The Perseverance rover ventured for the first time from its landing position on Thursday, two weeks after landing on the red planet to look for signs of past life.

Taking directions from NASA Jet Propulsion Laboratory (JPL) mission managers near Los Angeles, the rover rolled four meters (13.1 feet) forward, turned about 150 degrees to its left, and then drive back another 2.5 meters (8.2 feet) for a total of 6.5 meters (21.3 feet) during the half-hour test at Jezero Crater, site of an ancient missing lake bed and delta from the river to Mars.

“It went incredibly well,” Anais Zarifian, JPL’s mobility testing engineer for Perseverance, said during a news conference call with reporters, which he considered a “huge milestone” for the mission.

The roundabout, round trip, lasted just 33 minutes and went so well that the six-wheeled rover was back in motion on Friday.

Perseverance is able to do an average of 200 meters of driving a day.

The surface of Mars directly below NASA’s Mars Perseverance rover is seen using the Rover Down-Look camera in an image acquired on February 22, 2021 [File: NASA/JPL-Caltech/Handout via Reuters]

NASA showed a photo taken by the rover showing the tread marks of the wheels left on the reddish, sandy Martian ground after its first driving.

Another vivid image of the surrounding landscape shows rugged, reddish terrain full of large, dark pebbles in the foreground and a high outcrop of distantly stratified rock deposits, marking the edge of the river delta.

So far, Perseverance and its hardware, including the robot’s main arm, appear to be working perfectly, according to Robert Hogg, deputy mission manager.

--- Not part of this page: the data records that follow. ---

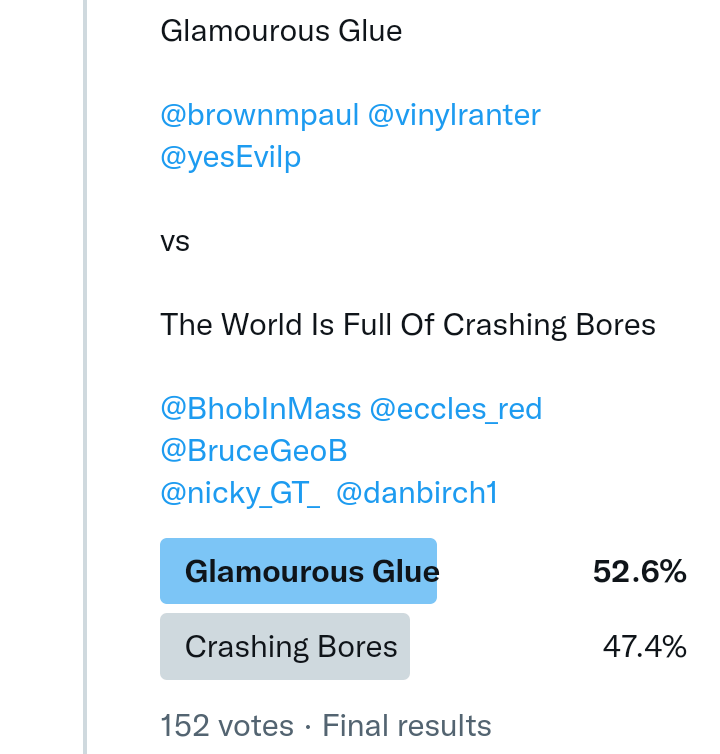Image resolution: width=720 pixels, height=754 pixels.
Task: Click the 47.4% poll result
Action: [644, 647]
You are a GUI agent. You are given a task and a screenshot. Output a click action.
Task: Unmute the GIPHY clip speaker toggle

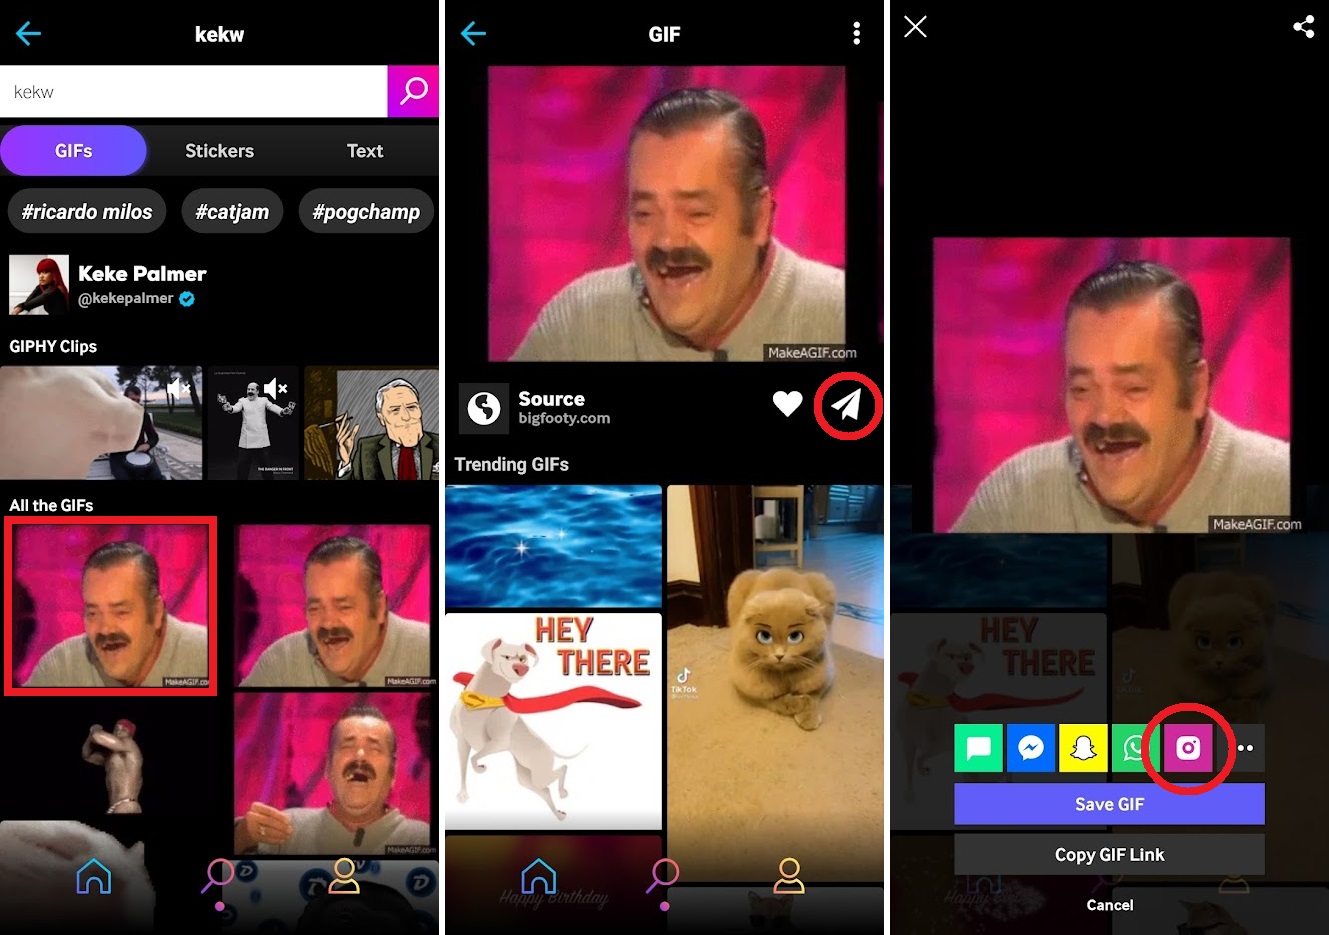click(x=177, y=388)
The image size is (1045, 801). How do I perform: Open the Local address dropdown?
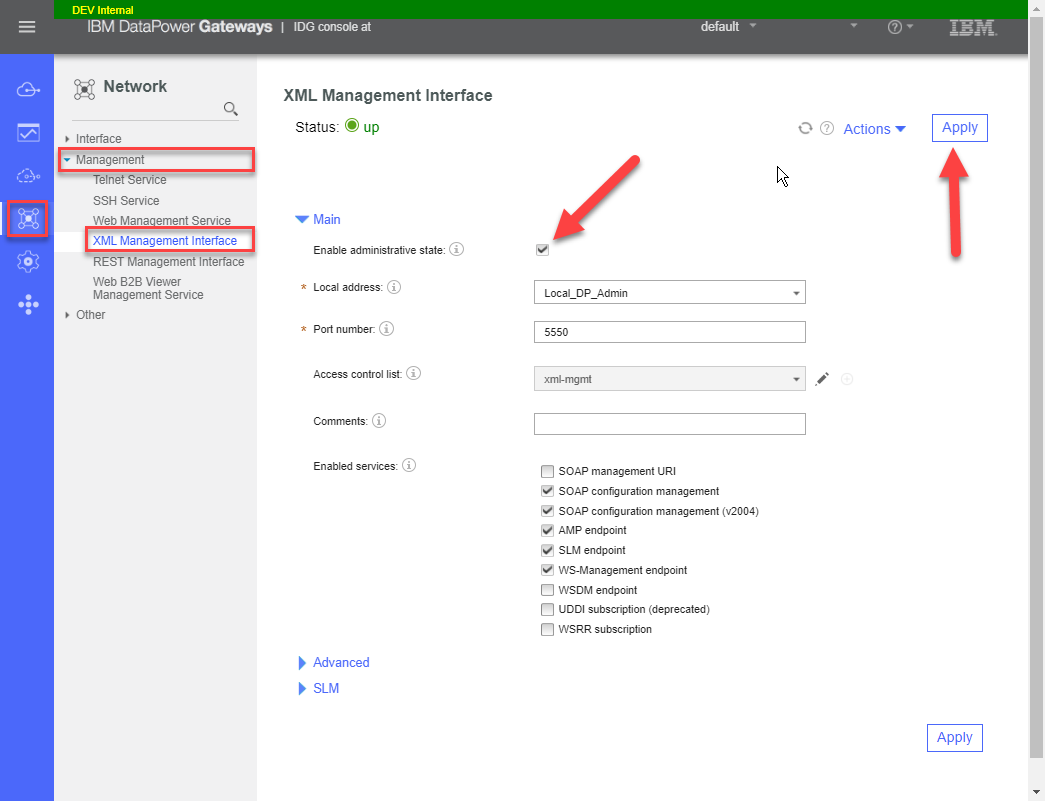[669, 293]
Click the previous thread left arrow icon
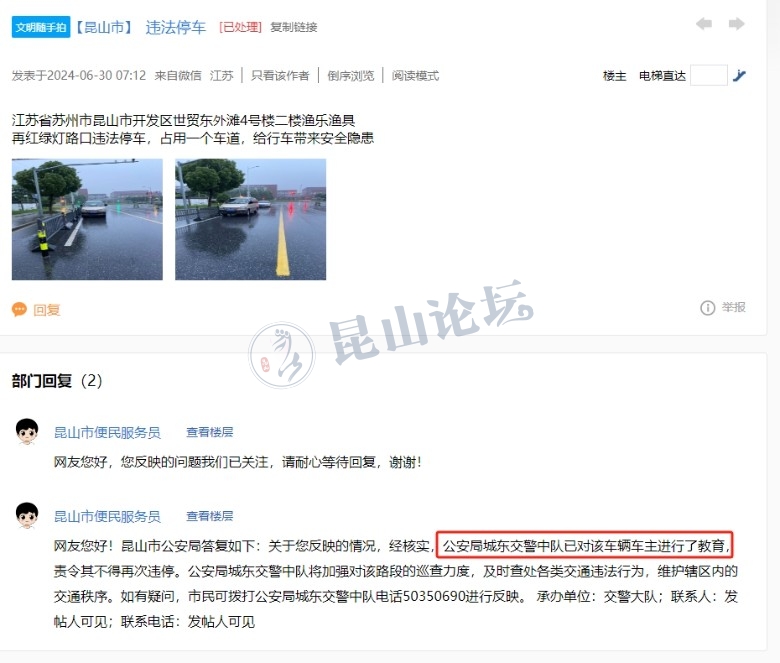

But JPL engineers still have additional equipment controls to run on the rover’s numerous instruments before they are ready to send the robot on a more ambitious journey as part of its main mission to search for traces of fossilized microbial life. .

The team has yet to perform post-landing tests of the rover’s sophisticated system for drilling and collecting rock samples to return to Earth through future missions to Mars.

The cover of NASA’s Perseverance Mars rover, with the Planetary Instrument for X-Ray Lithochemistry, one of the instruments on the outstretched arm, is seen in an image taken by the rover’s navigation cameras on February 20, 2021. [File: NASA/JPL-Caltech/Handout via Reuters]

As soon as the perseverance check system is completed, the rover will head to an ancient river delta to collect rocks to return to Earth in a decade.

Scientists are debating whether to take the smoother route to reach the nearby delta or a possibly harder way with intriguing remnants of that time that was once watery three or four billion years ago.